Story: the morning after Valentine’s Day

When I finally open my eyes and look at the clock, it is 8am. It doesn’t feel like it’s only been eight hours, though. I’ve just had a long and complicated dream that I can’t remember much of anymore, except that I think I was running a lot, and trying to not die, so I somehow feel sore.

That NyQuil stuff really works, I think to myself, and crawl out of bed. (Even though it’s like trying to drink mouthwash.) I haven’t slept that soundly all week. Or maybe I’m finally slowly recovering from my cold, and that’s why that night was better? All I know is that I’m glad I didn’t spend another night coughing my lungs out and struggling to get some shut-eye.

I drag my sorry butt out of bed and head over to my nearby computer. It’s the Friday morning before Harvard-MIT math tournament, which means that the server is getting more traffic than usual, and I was supposed to have upgraded the server in anticipation yesterday night. But Valentine’s Day was too hectic for me this year, and I never got around to it.

Not hectic for any romantic reasons. It was because I had 5.5 hours of class more or less consecutively, after which I rushed back to my place to teach for another four hours straight, all the while coughing like a banshee. Okay, so maybe I would have slept fine without the NyQuil.

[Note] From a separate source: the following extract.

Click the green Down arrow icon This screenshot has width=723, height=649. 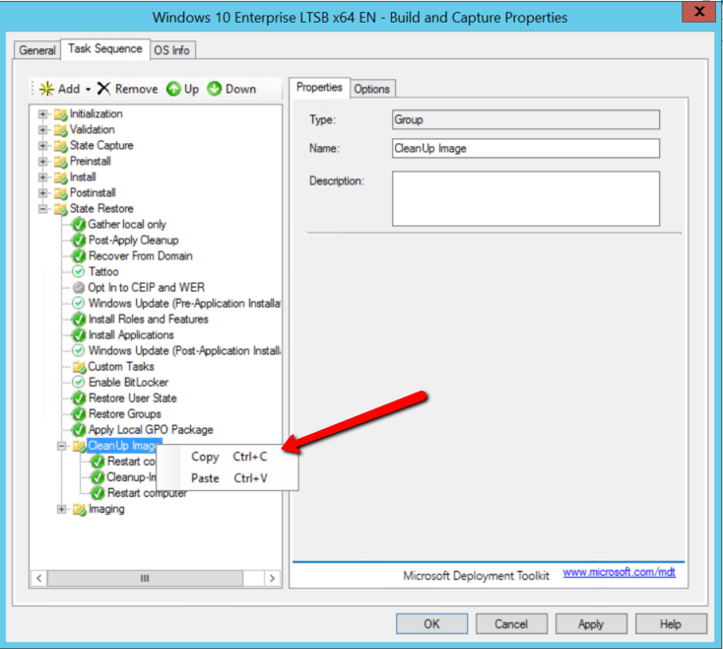click(215, 89)
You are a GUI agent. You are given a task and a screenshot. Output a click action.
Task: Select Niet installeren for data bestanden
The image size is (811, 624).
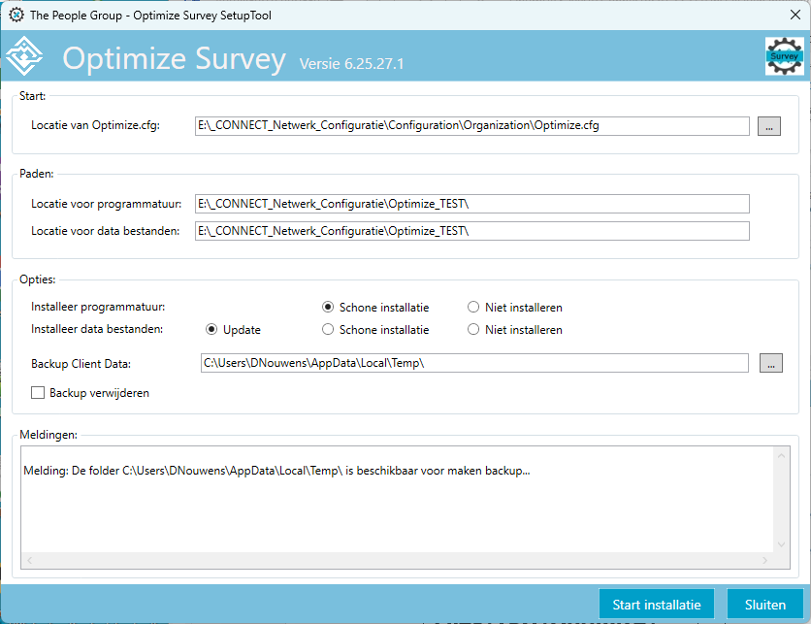pos(473,330)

Officially, this is supposed to be the software team’s job. But the HMMT website has become a complete mess that I think I might be the only person left that still knows more than half of what it’s doing. (Well, actually, Banana seems have figured out a lot of it too.) It is sort the equivalent of Frankenstein’s monster, with parts being sewn in and out over the last who-knows-how-many-years by random undergraduates with various degrees of competence, and held together by the seams with spit and prayers. The top of the main settings files still reads

Django settings for mysite project.
For more information on this file,
see https://docs.djangoproject.com/en/1.6/topics/settings/
For the full list of settings and their values,
see https://docs.djangoproject.com/en/1.6/ref/settings/

where the “1.6” version number still makes me wince every time I see it (that means this file was created before I made the IMO). I am looking forward to the end of this tournament season so I can burn the whole website to the ground and re-write it.

(Making matters worse, in terms of “various degrees of competence”, I am on the low end, with no formal CS experience at all. Not good I am in charge.)

So it’s time to bump up the servers belatedly. I need to bump the web server and then the database up from t2.micro to m1.medium. There will be some downtime, but no big deal — everyone’s probably still asleep. This should only take a few minutes, and then I can work on getting the grader ready for the approximately 100,000 grading inputs that we’re going to force-feed it on Saturday.

So I push a few buttons, and let Amazon Web Services do its magic, just like the last five times I had to do this.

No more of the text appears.